CHICO — Mental health services are being requested at higher rates in the fall as Butte County moves into a less restrictive operating tier for the coronavirus pandemic.
As more evidence shows reduced reporting of crises during COVID-19, Scott Kennelly, director at Butte County Behavioral Health, has warned the long term impacts of the lockdown and restrictions will not be known for years.
New reports of all services from October 2018 to September 2020 show substantial changes in calls and admissions to Butte County Behavioral Health, largely affected by the Camp Fire and the COVID-19 pandemic.
While in 2019 there was a small increase in crisis calls and mental health services, likely due to the fire, in 2020 the pandemic led to dramatic reductions in services across the board. The county saw an overall 11% decrease in all clients served, 13% fewer crisis (face to face) encounters and nearly 8% fewer crisis phone calls.
There was also a 24% decrease in all inpatient admissions. Much lower numbers of youth admissions were seen than adults, at a reduction of 27% — compared to a reduction of 6% in adults — since the 2018-2019 period.
The decrease in admissions may be attributable to less visibility for those suffering from mental health crises or illnesses. Director Scott Kennelly said the biggest obstacle for the center has been the pandemic, which has further restricted people’s ability to seek help and willingness to risk exposure to COVID-19 at a clinic.
“In Butte County we found a lot of fear people expressed about coming in (for help) due to COVID-19,” he said. Even with difficulties gauging existing problems, the county can predict that substance abuse and mental issues can increase as people isolate.
“The problems exist; they’re just staying at home.”

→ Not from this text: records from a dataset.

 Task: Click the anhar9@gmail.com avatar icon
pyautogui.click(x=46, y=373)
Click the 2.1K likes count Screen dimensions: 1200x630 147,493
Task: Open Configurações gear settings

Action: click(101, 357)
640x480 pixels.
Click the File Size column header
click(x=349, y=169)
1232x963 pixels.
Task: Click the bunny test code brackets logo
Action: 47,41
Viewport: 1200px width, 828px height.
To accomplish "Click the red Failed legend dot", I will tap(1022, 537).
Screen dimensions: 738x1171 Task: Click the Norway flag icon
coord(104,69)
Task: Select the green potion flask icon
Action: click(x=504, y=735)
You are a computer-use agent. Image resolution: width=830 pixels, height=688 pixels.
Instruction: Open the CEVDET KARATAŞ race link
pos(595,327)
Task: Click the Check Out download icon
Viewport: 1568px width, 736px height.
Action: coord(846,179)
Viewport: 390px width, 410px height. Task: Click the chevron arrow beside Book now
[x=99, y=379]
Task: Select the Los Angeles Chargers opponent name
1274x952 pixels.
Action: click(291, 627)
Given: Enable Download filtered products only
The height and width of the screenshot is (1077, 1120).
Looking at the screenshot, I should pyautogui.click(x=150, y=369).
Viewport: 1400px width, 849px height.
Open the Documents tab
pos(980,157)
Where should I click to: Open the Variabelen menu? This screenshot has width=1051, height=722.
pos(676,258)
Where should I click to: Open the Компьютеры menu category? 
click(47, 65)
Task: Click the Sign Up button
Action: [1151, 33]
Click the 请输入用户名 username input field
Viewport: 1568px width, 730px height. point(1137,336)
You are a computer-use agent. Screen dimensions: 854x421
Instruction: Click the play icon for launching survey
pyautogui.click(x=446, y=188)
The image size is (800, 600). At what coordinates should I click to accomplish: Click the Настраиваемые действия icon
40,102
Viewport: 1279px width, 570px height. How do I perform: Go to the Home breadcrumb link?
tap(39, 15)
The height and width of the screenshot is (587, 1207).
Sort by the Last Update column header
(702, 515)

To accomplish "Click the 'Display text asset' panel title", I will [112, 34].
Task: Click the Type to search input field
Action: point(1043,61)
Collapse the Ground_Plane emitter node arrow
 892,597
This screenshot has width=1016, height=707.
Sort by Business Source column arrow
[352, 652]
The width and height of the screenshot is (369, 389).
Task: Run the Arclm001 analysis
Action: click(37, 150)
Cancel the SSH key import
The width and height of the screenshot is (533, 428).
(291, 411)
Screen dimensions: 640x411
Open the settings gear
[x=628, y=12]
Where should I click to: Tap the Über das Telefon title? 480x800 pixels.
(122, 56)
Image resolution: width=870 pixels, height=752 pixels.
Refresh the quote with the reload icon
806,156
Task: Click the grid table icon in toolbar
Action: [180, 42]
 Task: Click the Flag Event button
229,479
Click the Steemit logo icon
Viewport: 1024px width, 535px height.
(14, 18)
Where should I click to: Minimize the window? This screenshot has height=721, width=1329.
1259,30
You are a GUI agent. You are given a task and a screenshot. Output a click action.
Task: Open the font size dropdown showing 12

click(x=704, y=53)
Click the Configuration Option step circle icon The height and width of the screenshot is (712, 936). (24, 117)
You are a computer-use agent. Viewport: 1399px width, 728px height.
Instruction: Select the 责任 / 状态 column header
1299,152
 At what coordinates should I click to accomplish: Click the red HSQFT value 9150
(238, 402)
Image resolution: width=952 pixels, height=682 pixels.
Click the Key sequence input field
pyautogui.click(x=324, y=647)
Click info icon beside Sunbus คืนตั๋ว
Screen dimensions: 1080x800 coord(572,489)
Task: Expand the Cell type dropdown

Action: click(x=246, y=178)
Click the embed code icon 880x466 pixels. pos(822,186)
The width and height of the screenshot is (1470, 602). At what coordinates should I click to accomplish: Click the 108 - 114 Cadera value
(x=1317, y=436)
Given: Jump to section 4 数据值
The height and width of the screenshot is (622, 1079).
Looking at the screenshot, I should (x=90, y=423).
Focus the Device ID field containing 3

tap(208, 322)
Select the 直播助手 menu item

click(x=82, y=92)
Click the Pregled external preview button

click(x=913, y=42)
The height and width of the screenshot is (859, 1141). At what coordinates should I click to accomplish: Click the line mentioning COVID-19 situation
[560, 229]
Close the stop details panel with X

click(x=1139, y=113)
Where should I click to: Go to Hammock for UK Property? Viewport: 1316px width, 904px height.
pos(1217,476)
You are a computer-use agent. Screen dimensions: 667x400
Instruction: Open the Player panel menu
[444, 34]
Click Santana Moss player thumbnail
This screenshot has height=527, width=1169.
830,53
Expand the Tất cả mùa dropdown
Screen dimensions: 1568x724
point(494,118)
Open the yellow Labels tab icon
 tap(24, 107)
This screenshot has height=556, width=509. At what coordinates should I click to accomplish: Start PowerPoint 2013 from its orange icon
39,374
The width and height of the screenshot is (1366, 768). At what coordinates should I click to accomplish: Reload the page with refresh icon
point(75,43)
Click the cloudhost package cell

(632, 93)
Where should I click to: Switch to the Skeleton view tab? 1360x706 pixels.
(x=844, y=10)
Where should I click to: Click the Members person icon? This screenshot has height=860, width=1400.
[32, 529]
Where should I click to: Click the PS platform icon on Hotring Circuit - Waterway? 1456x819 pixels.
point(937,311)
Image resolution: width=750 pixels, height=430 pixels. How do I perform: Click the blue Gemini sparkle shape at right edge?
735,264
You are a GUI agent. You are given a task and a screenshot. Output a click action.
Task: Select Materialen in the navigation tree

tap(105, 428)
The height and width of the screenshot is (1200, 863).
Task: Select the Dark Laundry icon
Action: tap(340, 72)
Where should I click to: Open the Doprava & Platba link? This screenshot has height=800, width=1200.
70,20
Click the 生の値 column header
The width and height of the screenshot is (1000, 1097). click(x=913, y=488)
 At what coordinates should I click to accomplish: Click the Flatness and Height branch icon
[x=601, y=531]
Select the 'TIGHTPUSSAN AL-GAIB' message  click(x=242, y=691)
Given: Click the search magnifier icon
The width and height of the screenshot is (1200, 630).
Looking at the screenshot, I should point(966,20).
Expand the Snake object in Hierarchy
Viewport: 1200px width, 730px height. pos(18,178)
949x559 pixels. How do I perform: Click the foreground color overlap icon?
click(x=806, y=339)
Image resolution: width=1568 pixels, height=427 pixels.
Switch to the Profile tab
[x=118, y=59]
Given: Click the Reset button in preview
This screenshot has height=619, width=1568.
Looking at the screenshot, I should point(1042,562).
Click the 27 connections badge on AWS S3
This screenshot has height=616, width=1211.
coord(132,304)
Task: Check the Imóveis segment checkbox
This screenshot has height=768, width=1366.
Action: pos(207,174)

Even more troubling, domestic violence and child abuse are not being discovered as quickly as people isolate as home and avoid non-essential activity, just as was expected earlier in the spring.
A new study from Boston physicians reported in August found a near-doubling of the proportion of domestic abuse cases resulting in physical injury, in comparison with previous years. Kennelly said in Butte County as well, it is likely patients are waiting to be admitted until their injuries are much more serious, as doctors are seeing higher rates of severe injuries and bodily trauma. Only in CAT scans and other tests can physicians find evidence of injuries from violence that are not as visible and may have been hidden while a patient was isolated at home, he said.
This evidence shows while physical violence may be increasing and escalating as people are isolated from witnesses, reporting of abuse remains down in the 2019-2020 countywide report.
While telehealth services have been offered and encouraged for those needing help, it has been difficult for clients to adjust — a trend seen across the country.